Ecco come peggiorerà la crisi dei chip per colpa del conflitto fra Russia e Ucraina
Negli scorsi giorni, il gruppo di ricerca Techcet ha sottolineato come l’industria dei semiconduttori dipenda dalla produzione di materiali di origine russa ed ucraina e che pertanto sarebbero soggetti a forti rallentamenti nel momento in cui la Russia decidesse di avanzare nel conflitto. I materiali in questione sono principalmente due: neon e palladio. Numeri alla mano, il 90% delle forniture di neon utilizzati dalle fabbriche statunitensi di semiconduttori arriva dall’Ucraina. Il neon è un materiale indispensabile per la realizzazione dei laser adoperati per la stampa dei chip sui wafer di silicio. Sempre dalla Russia proviene il 45% del palladio usato delle fabbriche mondiali, materiale utilizzato per la creazione di sensori e memorie.
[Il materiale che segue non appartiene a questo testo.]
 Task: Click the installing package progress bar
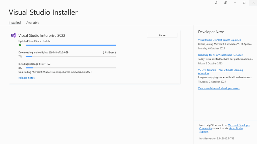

Fra i materiali colpiti dalla crisi ci sono anche le terre rare, di cui la Russia possiede il 4° giacimento più grande al mondo stimato per 12 milioni di tonnellate, mentre gli Stati Uniti si fermano a 1,4 milioni. Il conflitto fra Russia e Ucraina potrebbe colpire le forniture di scandio, una delle materie prime utilizzate nella fabbricazione dei semiconduttori. Ma non finisce qui: le preoccupazioni degli analisti comprendono anche gas come neon, elio e C4F6, cioè gas anch’essi utilizzati nel processo litografico per l’incisione dei chip sulle lastre di silicio. Parliamo di materiali prodotti dall’industria siderurgica in Russia e poi purificati in Ucraina, pertanto particolarmente suscettibili a un conflitto del genere.
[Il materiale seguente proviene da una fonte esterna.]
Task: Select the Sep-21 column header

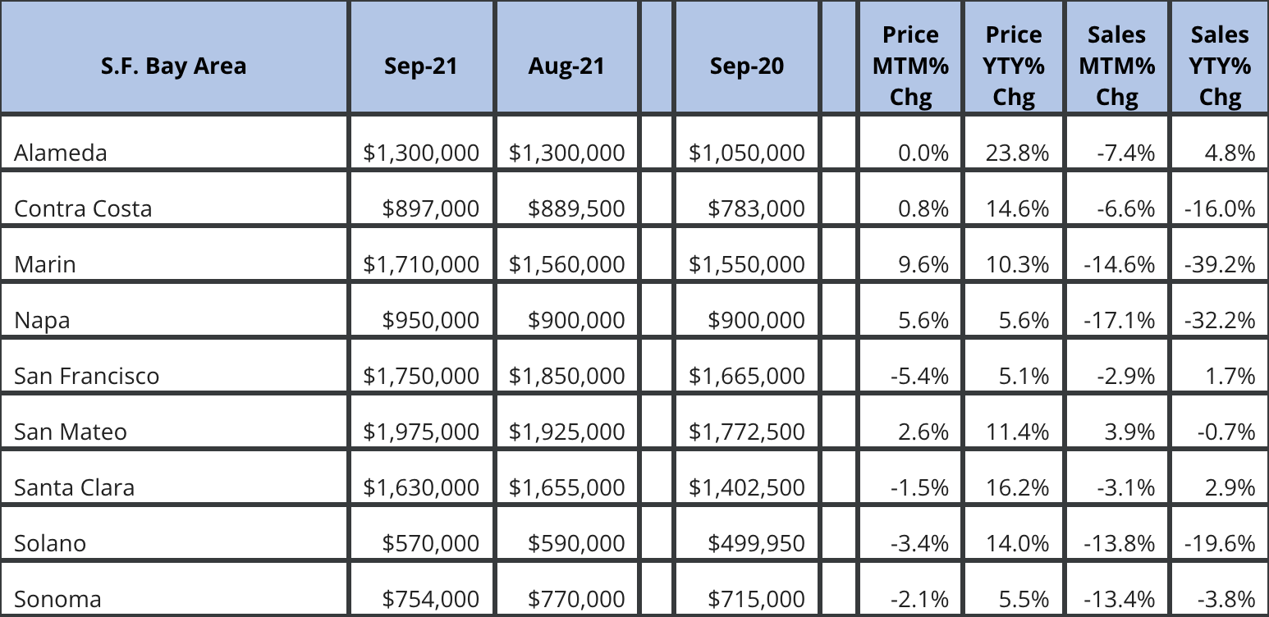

Per mettersi al riparo da tale problematica, la Casa Bianca ha avvisato gli esponenti nazionali dell’industria dei semiconduttori di attuare una diversificazione, cioè individuare fonti alternative per l’approvvigionamento di questi materiali. Ricordiamo che negli Stati Uniti troviamo chipmaker come Intel, Micron, Texas Instruments, GlobalFoundries, Analog Devices e altre realtà minori. Non sarebbero interessate invece compagnie come Apple, AMD, NVIDIA, Qualcomm e Broadcom, dato che questi sono chipmaker fabless e che perciò si affidano ad altre compagnie, in particolar modo la taiwanese TSMC per la produzione fisica.
Per il momento il governo americano non si è esposto pubblicamente, ma una fonte anonima vicina alla vicenda ha così dichiarato: “Stiamo lavorando con le aziende per assicurarci che se la Russia intraprende azioni che interferiscono con le catene di approvvigionamento, le aziende siano preparate a interruzioni. Comprendiamo che sono disponibili altre fonti di prodotti chiave e siamo pronti a collaborare con le nostre aziende per aiutarle a identificare e diversificare le loro forniture.“.
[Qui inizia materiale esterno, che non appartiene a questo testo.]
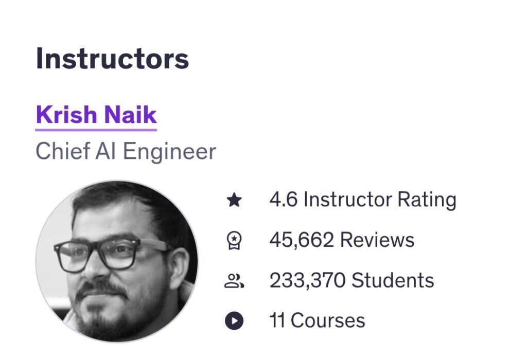Click the word "Engineer" in the subtitle

click(169, 151)
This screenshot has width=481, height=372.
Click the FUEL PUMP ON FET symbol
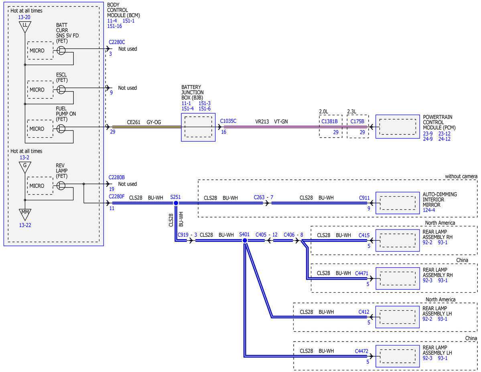pyautogui.click(x=61, y=128)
L’impressione è che un eventuale conflitto fra Russia e Ucraina non fermerebbe il mercato, ma causerebbe comunque un inasprimento della crisi dei chip. In particolare un innalzamento dei prezzi, in quanto calerebbe l’offerta ma aumenterebbe la domanda verso fonti alternative a quelle dell’Est Europa. Aumenti che sono già avvenuti nel 2014, quando il prezzo del neon aumentò del +600% a causa della crisi in Crimea sempre fra Russia e Ucraina.